Among the entries that follow, some lines contain the word "breadcrumb". Show all of them.

*** Supplied data ***

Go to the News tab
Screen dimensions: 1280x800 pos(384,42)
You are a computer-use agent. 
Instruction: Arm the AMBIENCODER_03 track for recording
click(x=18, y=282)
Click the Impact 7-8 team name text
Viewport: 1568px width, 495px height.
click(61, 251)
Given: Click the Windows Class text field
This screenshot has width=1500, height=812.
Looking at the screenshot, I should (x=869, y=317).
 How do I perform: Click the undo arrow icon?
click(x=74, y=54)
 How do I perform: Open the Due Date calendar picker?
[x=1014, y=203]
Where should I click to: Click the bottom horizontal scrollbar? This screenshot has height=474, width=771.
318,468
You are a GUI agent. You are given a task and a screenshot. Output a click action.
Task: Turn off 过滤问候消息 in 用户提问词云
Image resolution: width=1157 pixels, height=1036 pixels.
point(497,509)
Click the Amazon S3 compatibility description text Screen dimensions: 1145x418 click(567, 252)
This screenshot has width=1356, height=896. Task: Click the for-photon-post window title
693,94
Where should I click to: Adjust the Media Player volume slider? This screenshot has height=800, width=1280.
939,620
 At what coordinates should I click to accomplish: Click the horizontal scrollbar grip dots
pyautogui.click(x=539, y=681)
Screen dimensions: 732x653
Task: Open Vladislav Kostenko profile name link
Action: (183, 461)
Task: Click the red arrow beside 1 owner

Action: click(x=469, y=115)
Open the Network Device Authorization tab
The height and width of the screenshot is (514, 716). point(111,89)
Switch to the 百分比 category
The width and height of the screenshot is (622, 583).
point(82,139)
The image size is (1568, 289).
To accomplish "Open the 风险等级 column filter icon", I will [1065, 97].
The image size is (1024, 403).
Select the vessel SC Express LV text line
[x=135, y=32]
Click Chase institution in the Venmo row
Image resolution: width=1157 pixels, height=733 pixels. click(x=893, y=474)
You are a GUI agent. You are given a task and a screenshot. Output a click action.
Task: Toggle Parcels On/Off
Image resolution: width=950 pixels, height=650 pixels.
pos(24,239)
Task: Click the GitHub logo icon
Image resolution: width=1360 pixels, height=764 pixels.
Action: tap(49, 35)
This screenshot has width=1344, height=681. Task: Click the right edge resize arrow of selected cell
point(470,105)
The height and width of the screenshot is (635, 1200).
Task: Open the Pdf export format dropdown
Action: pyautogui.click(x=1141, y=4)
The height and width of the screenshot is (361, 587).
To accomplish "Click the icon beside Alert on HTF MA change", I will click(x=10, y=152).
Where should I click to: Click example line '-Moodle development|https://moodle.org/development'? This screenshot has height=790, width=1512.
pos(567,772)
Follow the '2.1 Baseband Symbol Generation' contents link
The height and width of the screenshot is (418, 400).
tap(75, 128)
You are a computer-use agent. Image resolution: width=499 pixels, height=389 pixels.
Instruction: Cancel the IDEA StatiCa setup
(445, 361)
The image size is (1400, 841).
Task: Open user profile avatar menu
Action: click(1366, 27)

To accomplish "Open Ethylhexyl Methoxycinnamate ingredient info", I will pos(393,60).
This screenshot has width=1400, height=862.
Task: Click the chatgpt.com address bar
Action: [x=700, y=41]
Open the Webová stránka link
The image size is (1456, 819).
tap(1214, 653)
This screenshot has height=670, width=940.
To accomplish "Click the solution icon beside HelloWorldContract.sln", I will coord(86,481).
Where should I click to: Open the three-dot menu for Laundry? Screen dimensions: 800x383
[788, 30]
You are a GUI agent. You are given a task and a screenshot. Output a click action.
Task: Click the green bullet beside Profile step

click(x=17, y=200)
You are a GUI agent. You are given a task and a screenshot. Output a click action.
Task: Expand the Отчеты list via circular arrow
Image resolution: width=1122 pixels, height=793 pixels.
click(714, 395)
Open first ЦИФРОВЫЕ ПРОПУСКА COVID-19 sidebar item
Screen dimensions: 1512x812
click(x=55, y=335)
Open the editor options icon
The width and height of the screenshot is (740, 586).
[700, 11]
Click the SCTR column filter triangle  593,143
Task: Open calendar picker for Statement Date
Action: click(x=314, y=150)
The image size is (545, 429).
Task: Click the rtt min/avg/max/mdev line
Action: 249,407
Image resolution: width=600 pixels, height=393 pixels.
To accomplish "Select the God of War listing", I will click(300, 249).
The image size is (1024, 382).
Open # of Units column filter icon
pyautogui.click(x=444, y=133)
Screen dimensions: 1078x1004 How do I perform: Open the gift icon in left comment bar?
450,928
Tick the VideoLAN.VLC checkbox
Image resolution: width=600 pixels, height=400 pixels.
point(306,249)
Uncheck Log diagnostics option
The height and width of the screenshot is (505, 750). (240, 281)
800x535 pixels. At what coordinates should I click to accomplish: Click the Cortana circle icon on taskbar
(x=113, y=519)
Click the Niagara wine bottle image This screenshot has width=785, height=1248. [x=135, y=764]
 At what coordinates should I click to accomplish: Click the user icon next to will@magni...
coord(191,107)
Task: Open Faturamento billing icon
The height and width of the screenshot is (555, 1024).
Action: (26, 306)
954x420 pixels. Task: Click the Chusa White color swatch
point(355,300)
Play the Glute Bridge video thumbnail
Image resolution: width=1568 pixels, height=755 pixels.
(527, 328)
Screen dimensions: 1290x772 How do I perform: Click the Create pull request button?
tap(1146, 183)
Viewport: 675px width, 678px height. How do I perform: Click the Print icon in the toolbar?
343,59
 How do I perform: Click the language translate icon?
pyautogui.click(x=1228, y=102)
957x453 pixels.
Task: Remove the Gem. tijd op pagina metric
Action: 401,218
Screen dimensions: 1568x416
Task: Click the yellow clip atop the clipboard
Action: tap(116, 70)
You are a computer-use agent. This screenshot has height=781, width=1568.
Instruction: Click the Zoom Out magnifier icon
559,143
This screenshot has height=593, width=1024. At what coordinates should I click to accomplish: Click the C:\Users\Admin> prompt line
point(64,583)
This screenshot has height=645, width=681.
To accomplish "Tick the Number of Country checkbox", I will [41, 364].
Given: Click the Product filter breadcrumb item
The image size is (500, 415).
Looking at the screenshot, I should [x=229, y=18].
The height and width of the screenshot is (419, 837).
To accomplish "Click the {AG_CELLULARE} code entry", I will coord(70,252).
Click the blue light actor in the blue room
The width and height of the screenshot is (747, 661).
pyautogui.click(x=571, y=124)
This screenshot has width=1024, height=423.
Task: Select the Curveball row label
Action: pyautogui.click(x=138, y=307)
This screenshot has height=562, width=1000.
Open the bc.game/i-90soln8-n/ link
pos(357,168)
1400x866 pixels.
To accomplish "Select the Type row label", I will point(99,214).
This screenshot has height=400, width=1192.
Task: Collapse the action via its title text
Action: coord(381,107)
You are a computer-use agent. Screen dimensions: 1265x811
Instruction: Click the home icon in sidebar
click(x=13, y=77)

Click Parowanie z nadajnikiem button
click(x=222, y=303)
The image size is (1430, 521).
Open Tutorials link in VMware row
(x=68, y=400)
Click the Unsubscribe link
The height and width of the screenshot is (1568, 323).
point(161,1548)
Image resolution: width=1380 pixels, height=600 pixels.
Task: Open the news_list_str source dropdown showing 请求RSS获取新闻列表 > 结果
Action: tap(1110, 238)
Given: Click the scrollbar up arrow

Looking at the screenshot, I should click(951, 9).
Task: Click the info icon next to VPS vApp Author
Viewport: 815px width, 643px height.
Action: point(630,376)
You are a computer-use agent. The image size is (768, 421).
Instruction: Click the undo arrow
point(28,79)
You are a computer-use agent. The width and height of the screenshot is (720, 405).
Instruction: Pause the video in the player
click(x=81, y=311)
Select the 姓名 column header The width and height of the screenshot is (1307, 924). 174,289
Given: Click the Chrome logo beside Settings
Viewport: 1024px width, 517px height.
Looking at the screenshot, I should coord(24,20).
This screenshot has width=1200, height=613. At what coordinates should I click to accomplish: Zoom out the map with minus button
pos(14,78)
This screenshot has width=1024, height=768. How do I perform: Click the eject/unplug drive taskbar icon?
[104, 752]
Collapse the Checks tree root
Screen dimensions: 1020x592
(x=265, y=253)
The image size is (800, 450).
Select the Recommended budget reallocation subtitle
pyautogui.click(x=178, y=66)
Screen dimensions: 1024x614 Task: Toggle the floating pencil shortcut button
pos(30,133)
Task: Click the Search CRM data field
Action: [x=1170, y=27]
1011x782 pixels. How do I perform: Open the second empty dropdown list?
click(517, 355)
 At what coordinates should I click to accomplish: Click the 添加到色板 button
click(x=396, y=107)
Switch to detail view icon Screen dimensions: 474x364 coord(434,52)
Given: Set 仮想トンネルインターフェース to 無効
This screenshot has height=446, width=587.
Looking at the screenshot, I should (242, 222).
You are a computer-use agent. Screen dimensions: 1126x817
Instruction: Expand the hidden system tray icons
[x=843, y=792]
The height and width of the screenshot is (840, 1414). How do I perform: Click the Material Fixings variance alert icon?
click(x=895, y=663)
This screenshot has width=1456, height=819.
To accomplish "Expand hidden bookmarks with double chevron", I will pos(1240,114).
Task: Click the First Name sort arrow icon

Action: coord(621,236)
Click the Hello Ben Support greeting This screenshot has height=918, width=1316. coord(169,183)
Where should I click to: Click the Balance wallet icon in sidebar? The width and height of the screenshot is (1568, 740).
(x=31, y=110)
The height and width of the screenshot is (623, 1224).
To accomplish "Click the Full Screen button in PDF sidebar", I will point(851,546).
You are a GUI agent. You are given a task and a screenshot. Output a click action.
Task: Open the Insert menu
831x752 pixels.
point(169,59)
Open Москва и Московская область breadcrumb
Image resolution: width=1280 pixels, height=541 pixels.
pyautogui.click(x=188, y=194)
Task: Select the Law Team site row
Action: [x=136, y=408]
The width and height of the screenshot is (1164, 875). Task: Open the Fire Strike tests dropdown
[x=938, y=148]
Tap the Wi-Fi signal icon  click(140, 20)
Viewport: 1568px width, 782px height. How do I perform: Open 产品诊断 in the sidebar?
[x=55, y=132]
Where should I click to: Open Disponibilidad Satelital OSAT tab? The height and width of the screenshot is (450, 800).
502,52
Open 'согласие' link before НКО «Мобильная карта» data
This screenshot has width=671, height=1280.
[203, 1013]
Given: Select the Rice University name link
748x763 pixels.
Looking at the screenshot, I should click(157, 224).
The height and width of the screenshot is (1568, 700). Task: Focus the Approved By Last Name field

*** End of Supplied data ***

■ **Response to this exercise**
Given: Click the Product filter breadcrumb item
Open Москва и Московская область breadcrumb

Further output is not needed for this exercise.